Das Gelächter aus dem Ratssaal fand seinen Widerhall in der Stadt. Echt jetzt? Die Geschwister-Scholl-Schule steht jetzt unter Denkmalschutz? Was soll an diesem Bau mit seinen gelben Metallelementen, den Spanplatten-Wänden und fensterlosen Toiletten erhaltungswürdig sein? Das haben sich nicht nur Bürgermeister und Stadträte gefragt, sondern auch viele Bürger. Seit der überraschenden Nachricht hat sich eine in weiten Teilen unsachliche Debatte entfaltet. Da scheint es doch geboten, für einen Moment innezuhalten und zu sagen: Denk mal.
Beim Denkmalschutz geht es eben nicht um "schön"
Da wäre zunächst die Frage zu klären, ob es wirklich so lächerlich ist, die vor über 40 Jahren als Modellprojekt errichtete Geschwister-Scholl-Schule unter Schutz zu stellen. Vielleicht hilft es, sich den Sinn des Denkmalschutzes klarzumachen. Dessen Ziel ist es eben nicht, ein Gebäude zu retten, das als schön erachtet wird. Denn schön ist nicht nur eine höchst subjektive Kategorie, sondern auch eine außerordentlich veränderliche. Nach ihrer Errichtung stießen der Eiffelturm in Paris, das Bauhaus in Dessau oder der Wiederaufbau der Kaiser-Wilhelm-Gedächtniskirche in Berlin auf den Widerstand ihrer Zeitgenossen. Heute würde niemand diesen Gebäuden ihren Denkmalwert absprechen. Und das ist nur möglich, weil die spätere Generationen eben eine Chance hatten, sich ein eigenes, in ihrer Zeit verhaftetes Bild zu machen. Warum sollte das bei der Geschwister-Scholl-Schule, geplant und hochwertig ausgestattet als Antwort auf die Reformen der späten 1960er-Jahre mit dem Anspruch einer hochwertigen Schulausbildung für alle, anders sein?

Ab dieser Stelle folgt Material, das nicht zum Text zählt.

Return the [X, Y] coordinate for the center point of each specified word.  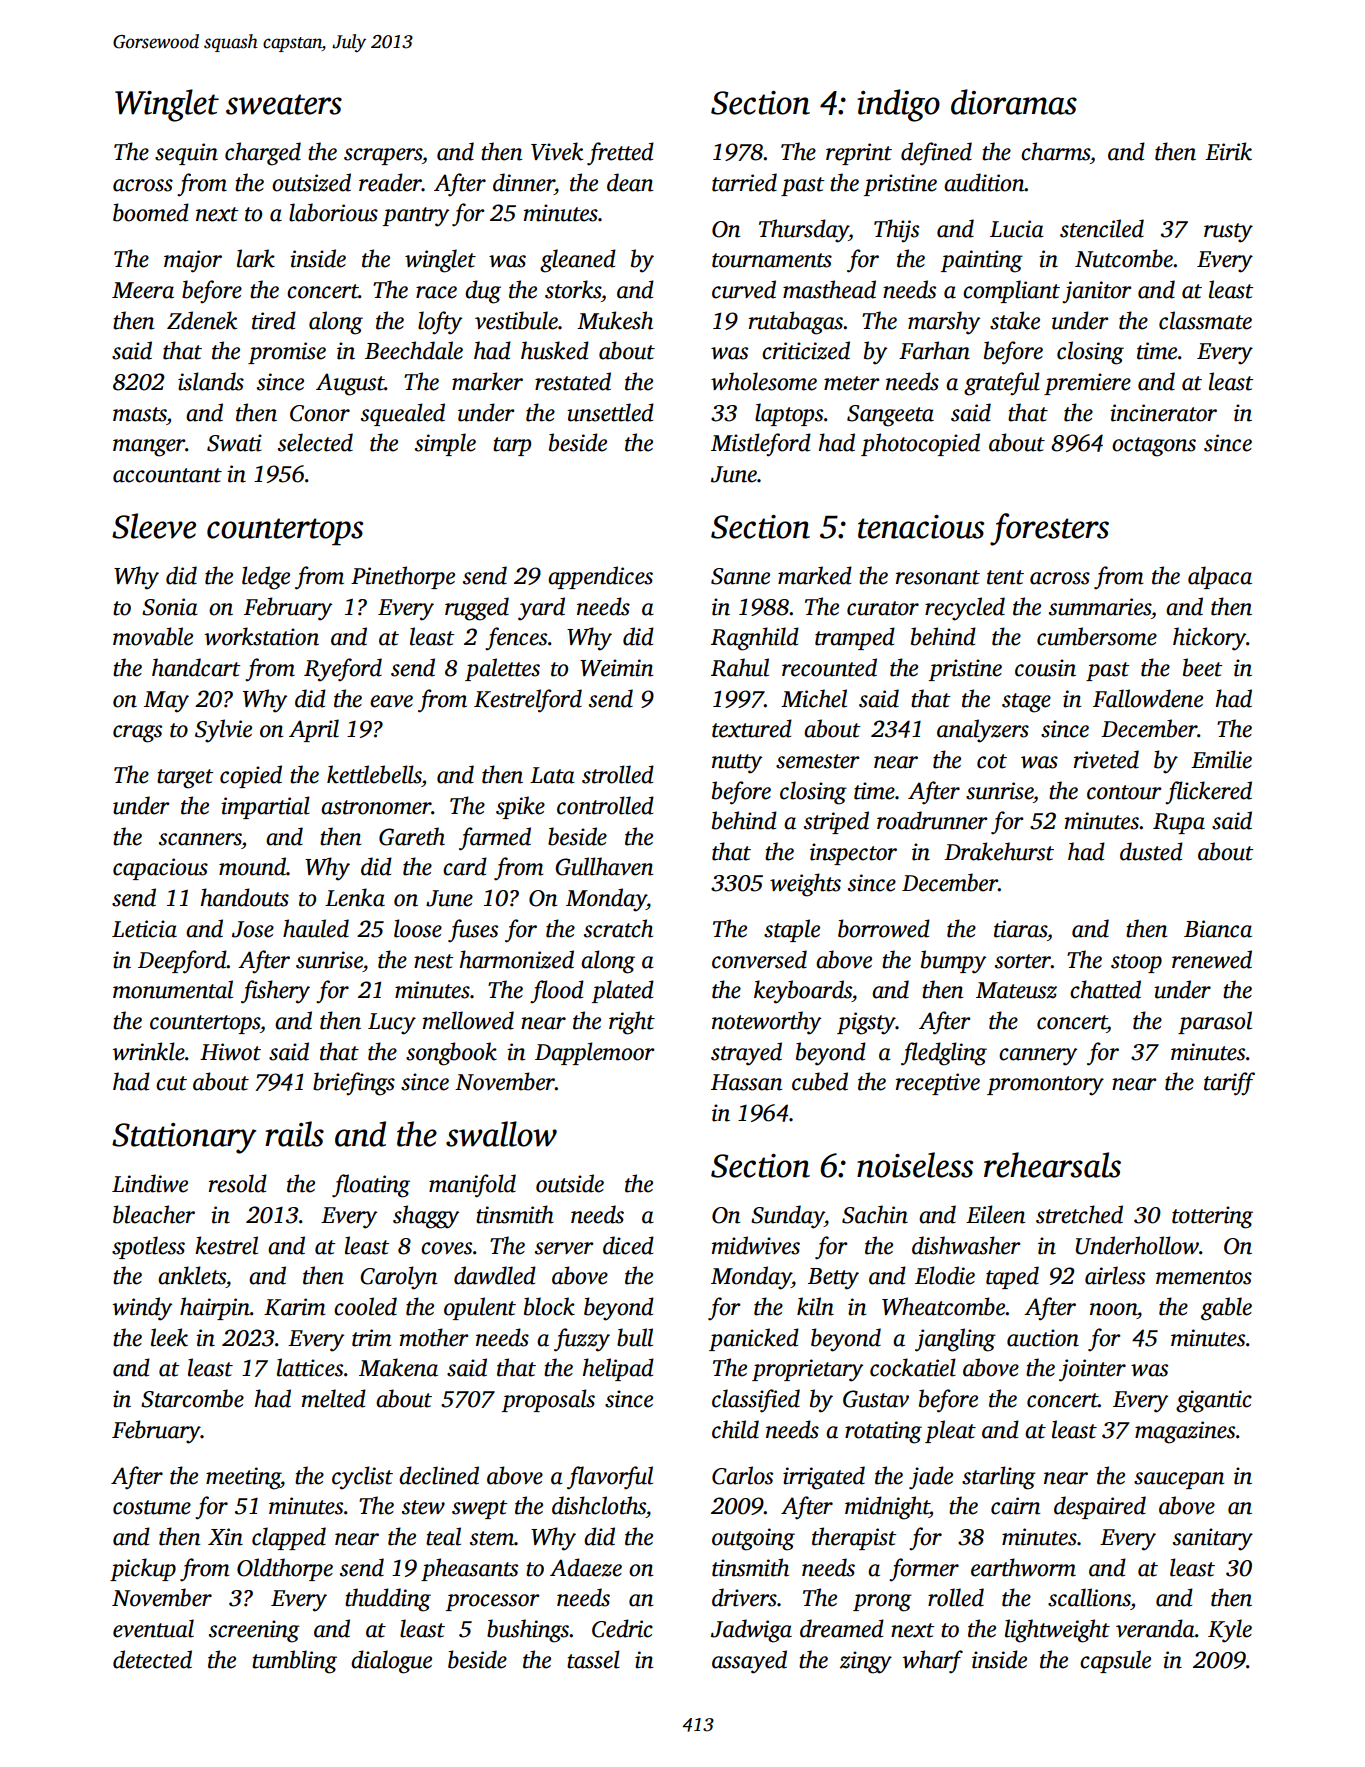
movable [153, 636]
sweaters [284, 104]
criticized [806, 350]
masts [140, 414]
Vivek [557, 151]
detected [152, 1659]
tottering [1212, 1217]
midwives [756, 1245]
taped [1012, 1277]
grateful [1002, 384]
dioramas [1014, 102]
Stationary [184, 1138]
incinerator [1163, 413]
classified [756, 1401]
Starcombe [192, 1398]
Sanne [740, 576]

Eine Schule entdeckt ihren Stolz – und das ist gut
Dass das Landesdenkmalamt vielleicht doch nicht so falsch liegt, wie manche glauben, zeigt sich auch an Entwicklungen innerhalb der Schule. Schon jetzt macht sich dort Stolz bemerkbar, in einem Haus zu lernen, der amtlich als Teil der Baukultur eingestuft ist. Natürlich wird dieser Stolz dadurch getrübt, dass die Stadtverwaltung und der Gemeinderat gleichermaßen das Gebäude sträflich vernachlässigt haben. Aber Wasserschäden und verlotterte Außenanlagen haben mit der Bedeutung des Gebäudes an sich nichts zu tun. Im Gegenteil: Jetzt besteht die Chance zur Inwertsetzung eines öffentlichen Guts.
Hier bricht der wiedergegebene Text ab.